- EXTRACTED ENTRIES
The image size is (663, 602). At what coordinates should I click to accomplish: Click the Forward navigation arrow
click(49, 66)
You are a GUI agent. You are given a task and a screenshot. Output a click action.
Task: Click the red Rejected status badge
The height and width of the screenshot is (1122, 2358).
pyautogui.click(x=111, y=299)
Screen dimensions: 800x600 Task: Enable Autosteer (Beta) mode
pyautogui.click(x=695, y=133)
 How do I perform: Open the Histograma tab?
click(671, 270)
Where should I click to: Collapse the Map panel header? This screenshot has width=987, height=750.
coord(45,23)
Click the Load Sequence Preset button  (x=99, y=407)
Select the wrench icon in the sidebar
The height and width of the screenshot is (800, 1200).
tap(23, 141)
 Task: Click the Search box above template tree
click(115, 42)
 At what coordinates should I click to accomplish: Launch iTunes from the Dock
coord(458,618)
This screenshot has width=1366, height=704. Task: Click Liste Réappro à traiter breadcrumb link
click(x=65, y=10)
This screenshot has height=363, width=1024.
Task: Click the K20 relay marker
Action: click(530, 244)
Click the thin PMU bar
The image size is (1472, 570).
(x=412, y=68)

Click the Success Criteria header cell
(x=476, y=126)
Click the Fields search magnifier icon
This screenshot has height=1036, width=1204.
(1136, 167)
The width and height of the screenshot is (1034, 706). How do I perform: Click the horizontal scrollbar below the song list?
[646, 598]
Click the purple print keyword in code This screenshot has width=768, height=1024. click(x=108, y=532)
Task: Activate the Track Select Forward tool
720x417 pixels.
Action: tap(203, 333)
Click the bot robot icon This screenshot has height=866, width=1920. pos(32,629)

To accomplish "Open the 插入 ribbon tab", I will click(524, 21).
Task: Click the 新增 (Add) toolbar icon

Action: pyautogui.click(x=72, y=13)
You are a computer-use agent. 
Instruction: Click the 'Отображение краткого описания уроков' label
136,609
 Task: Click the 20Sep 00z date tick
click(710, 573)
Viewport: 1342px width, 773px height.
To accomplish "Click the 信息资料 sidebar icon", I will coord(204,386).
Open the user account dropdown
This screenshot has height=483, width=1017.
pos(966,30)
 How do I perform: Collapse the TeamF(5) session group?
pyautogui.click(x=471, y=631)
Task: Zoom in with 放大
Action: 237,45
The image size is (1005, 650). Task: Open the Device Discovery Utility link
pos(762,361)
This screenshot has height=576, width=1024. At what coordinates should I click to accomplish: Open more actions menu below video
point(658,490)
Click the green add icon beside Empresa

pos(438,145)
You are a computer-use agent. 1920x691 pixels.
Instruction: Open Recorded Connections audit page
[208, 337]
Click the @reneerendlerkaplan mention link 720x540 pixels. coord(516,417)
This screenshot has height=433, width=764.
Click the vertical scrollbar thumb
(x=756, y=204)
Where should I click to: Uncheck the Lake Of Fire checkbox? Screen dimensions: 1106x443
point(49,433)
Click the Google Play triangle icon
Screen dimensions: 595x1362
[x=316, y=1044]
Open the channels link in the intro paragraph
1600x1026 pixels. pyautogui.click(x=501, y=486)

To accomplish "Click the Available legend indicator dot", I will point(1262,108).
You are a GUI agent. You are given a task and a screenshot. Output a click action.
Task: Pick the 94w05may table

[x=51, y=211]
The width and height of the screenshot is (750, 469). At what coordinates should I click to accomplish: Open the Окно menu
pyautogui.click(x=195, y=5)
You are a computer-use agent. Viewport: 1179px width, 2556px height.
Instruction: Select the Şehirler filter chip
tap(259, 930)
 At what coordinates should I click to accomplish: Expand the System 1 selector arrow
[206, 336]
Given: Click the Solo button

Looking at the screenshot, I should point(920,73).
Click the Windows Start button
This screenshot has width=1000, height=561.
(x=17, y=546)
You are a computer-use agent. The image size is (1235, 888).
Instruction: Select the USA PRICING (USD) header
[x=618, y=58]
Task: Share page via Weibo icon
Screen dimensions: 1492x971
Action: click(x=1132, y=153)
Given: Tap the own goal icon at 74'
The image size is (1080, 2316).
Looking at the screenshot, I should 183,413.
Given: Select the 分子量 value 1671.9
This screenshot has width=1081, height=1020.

- GOAL OF THE EXERCISE
This exercise needs each record retyped exactly as shown.

- RESULT FOR THIS EXERCISE
The image size is (663, 602). At what coordinates should I click to accomplish: Click the Forward navigation arrow
click(49, 66)
You are a GUI agent. You are given a task and a screenshot. Output a click action.
Task: Click the red Rejected status badge
The height and width of the screenshot is (1122, 2358).
pyautogui.click(x=111, y=299)
Screen dimensions: 800x600 Task: Enable Autosteer (Beta) mode
pyautogui.click(x=695, y=133)
 How do I perform: Open the Histograma tab?
click(671, 270)
Where should I click to: Collapse the Map panel header? This screenshot has width=987, height=750.
coord(45,23)
Click the Load Sequence Preset button  (x=99, y=407)
Select the wrench icon in the sidebar
The height and width of the screenshot is (800, 1200).
tap(23, 141)
 Task: Click the Search box above template tree
click(115, 42)
 At what coordinates should I click to accomplish: Launch iTunes from the Dock
coord(458,618)
This screenshot has width=1366, height=704. Task: Click Liste Réappro à traiter breadcrumb link
click(x=65, y=10)
This screenshot has height=363, width=1024.
Task: Click the K20 relay marker
Action: click(530, 244)
Click the thin PMU bar
The image size is (1472, 570).
(x=412, y=68)

Click the Success Criteria header cell
(x=476, y=126)
Click the Fields search magnifier icon
This screenshot has height=1036, width=1204.
(1136, 167)
The width and height of the screenshot is (1034, 706). How do I perform: Click the horizontal scrollbar below the song list?
[646, 598]
Click the purple print keyword in code This screenshot has width=768, height=1024. click(x=108, y=532)
Task: Activate the Track Select Forward tool
720x417 pixels.
Action: tap(203, 333)
Click the bot robot icon This screenshot has height=866, width=1920. pos(32,629)

To accomplish "Open the 插入 ribbon tab", I will click(524, 21).
Task: Click the 新增 (Add) toolbar icon

Action: pyautogui.click(x=72, y=13)
You are a computer-use agent. 
Instruction: Click the 'Отображение краткого описания уроков' label
136,609
 Task: Click the 20Sep 00z date tick
click(710, 573)
Viewport: 1342px width, 773px height.
To accomplish "Click the 信息资料 sidebar icon", I will coord(204,386).
Open the user account dropdown
This screenshot has height=483, width=1017.
pos(966,30)
 How do I perform: Collapse the TeamF(5) session group?
pyautogui.click(x=471, y=631)
Task: Zoom in with 放大
Action: 237,45
The image size is (1005, 650). Task: Open the Device Discovery Utility link
pos(762,361)
This screenshot has height=576, width=1024. At what coordinates should I click to accomplish: Open more actions menu below video
point(658,490)
Click the green add icon beside Empresa

pos(438,145)
You are a computer-use agent. 1920x691 pixels.
Instruction: Open Recorded Connections audit page
[208, 337]
Click the @reneerendlerkaplan mention link 720x540 pixels. coord(516,417)
This screenshot has height=433, width=764.
Click the vertical scrollbar thumb
(x=756, y=204)
Where should I click to: Uncheck the Lake Of Fire checkbox? Screen dimensions: 1106x443
point(49,433)
Click the Google Play triangle icon
Screen dimensions: 595x1362
[x=316, y=1044]
Open the channels link in the intro paragraph
1600x1026 pixels. pyautogui.click(x=501, y=486)

To accomplish "Click the Available legend indicator dot", I will point(1262,108).
You are a GUI agent. You are given a task and a screenshot. Output a click action.
Task: Pick the 94w05may table

[x=51, y=211]
The width and height of the screenshot is (750, 469). At what coordinates should I click to accomplish: Open the Окно menu
pyautogui.click(x=195, y=5)
You are a computer-use agent. Viewport: 1179px width, 2556px height.
Instruction: Select the Şehirler filter chip
tap(259, 930)
 At what coordinates should I click to accomplish: Expand the System 1 selector arrow
[206, 336]
Given: Click the Solo button

Looking at the screenshot, I should point(920,73).
Click the Windows Start button
This screenshot has width=1000, height=561.
(x=17, y=546)
You are a computer-use agent. The image size is (1235, 888).
Instruction: Select the USA PRICING (USD) header
[x=618, y=58]
Task: Share page via Weibo icon
Screen dimensions: 1492x971
Action: click(x=1132, y=153)
Given: Tap the own goal icon at 74'
The image size is (1080, 2316).
Looking at the screenshot, I should 183,413.
Given: Select the 分子量 value 1671.9
This screenshot has width=1081, height=1020.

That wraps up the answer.